La manifestazione si inserisce nel periodo 28 ottobre al 26 novembre in cui si svolge l'annuale ventennale iniziativa Frantoi aperti





Spello (Hispellum in latino) è un comune italiano di 8.579 abitanti (Spellani) della provincia di Perugia (PG) in Umbria.
E' collocata ai piedi del monte Subasio e dista all'incirca 5 km da Foligno e 30 da Perugia.



STORIA

Agli Umbri, che secondo molti studiosi fondarono Spello, subentrarono i Romani: elevata a municipio nel 90 a.C., fu rifondata con il titolo di Colonia Julia Hispellum all'inizio del regno di Augusto; a questa fase risale la definitiva strutturazione dell'impianto urbano.
Dopo la caduta dell'Impero Romano fu distrutta dai Goti di Totila ed entrò a far parte del Ducato Longobardo di Spoleto.
Dopo le vicende turbolente dell'Alto Medioevo, nel XII secolo divenne Comune indipendente
Verso la fine del XIV secolo fu sotto i Baglioni di Perugia dove restò fino al 1583, periodo durante il quale vi si svolse un'epoca di intensa attività artistica, in cui la città si arricchì di capolavori rinascimentali del Pintoricchio, Perugino e dell'Alunno, ed entrò a far parte dello Stato Pontificio sotto il cui dominio, salvo la parentesi napoleonica, rimase fino al 1860



ARTE, CULTURA, AMBIENTE

Spello unisce al suo carattere medievale, con vicoli tortuosi e antiche case in pietra, numerose testimonianze di epoca romana, come la cinta muraria lungo il cui tracciato si aprivano le porte ancora ben conservate, i resti del teatro, dell'anfiteatro, delle terme
L'abitato è ancora circondato da mura erette nel 1360 inglobando parte della cinta romana e tre splendide porte: porta Consolare (I secolo a.C.), la porta Urbica (o porta San Ventura) e la porta Venere di età augustea, costruita a foggia di arco trionfale, con ai lati le due torri cosiddette di Properzio a pianta dodecagonale.
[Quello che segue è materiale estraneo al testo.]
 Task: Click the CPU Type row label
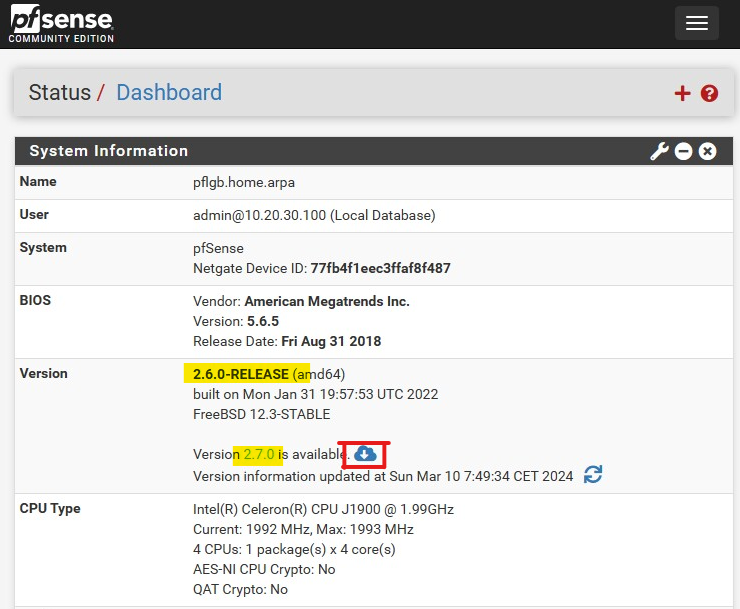pyautogui.click(x=50, y=508)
Tra gli edifici religiosi è notevole la chiesa di Santa Maria Maggiore (XII-XIII secolo), con grandi tesori d'arte all'interno: sul lato sinistro della navata la splendida cappella Baglioni decorata con affreschi del Pintoricchio e impreziosita da un pavimento in maiolica di Deruta (1566) oltre a dipinti del Perugino
Del Pintoricchio (con largo aiuto di Eusebio da San Giorgio) è anche la grande tavola Madonna e Santi (1508) custodita nella duecentesca chiesa di Sant'Andrea, che conserva anche un Crocifisso di scuola giottesca, ed è esposto il corpo del Beato Andrea Caccioli, compagno di San Francesco.
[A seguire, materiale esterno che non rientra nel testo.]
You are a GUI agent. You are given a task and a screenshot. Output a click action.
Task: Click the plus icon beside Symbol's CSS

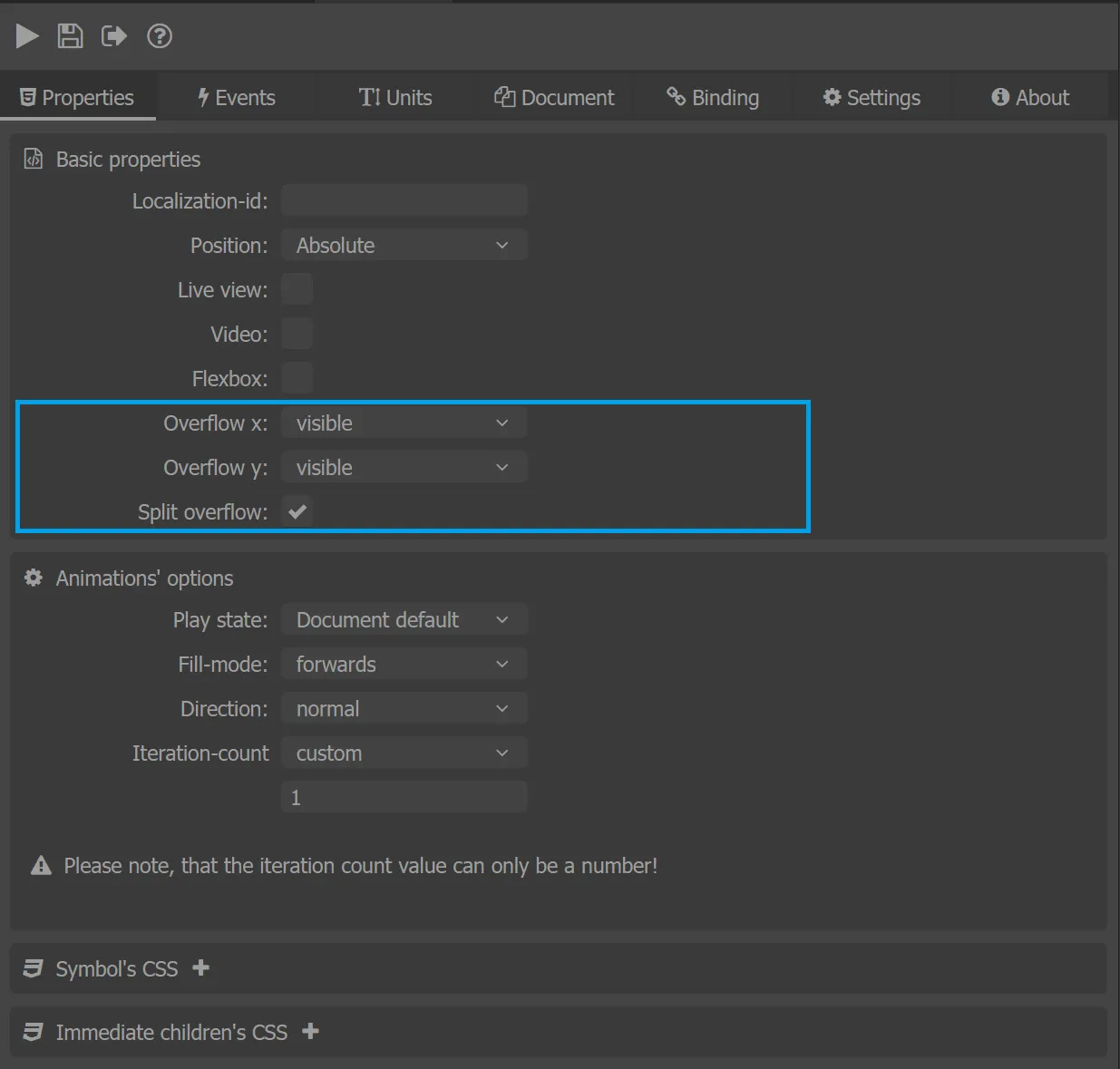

Oltre al palazzo Comunale, sede della Biblioteca (fondo antico), dell'Archivio storico e dell'Accademia di Studi Costantiniani, da visitare palazzo Baglioni (1358), palazzo dei Canonici, sede della Pinacoteca, e la chiesa di San Lorenzo (XII secolo), che conserva un prezioso tabernacolo in marmo, opera monumentale dello scultore Flaminio Vacca (1587).
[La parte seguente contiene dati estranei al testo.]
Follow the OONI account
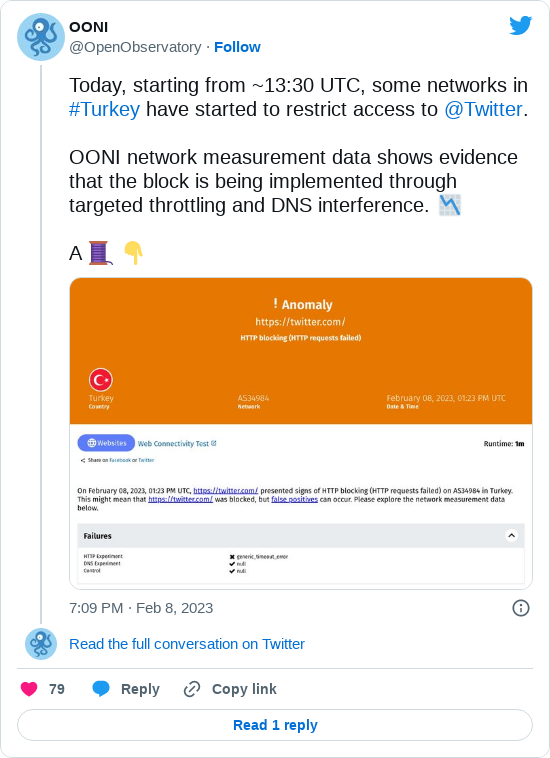The height and width of the screenshot is (758, 550). [237, 47]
Nei dintorni l'interessante chiesa di San Claudio, bellissimo esempio di architettura romanica, la chiesa di San Girolamo con annesso convento, complesso edificato nel 1472 con il finanziamento di Braccio II Baglioni, signore di Spello.
Il complesso di San Girolamo si colloca nella parte più suggestiva del territorio: la zona, a ridosso del monte Subasio, è caratterizzata da una vegetazione che in modo naturale ha seguito nel corso degli anni la morfologia del monte, sviluppandosi in modo omogeneo alle prerogative ambientali e naturalistiche del luogo.

Villa Fidelia di origine cinquecentesca poi notevolmente trasformata e ampliata nei secoli XVIII e XIX, edificata sul luogo di un grandioso santuario ellenistico dedicato a diverse divinità, tra cui certamente Venere. 
La villa ospita una ricca collezione di quadri, sculture, oggetti di antiquariato.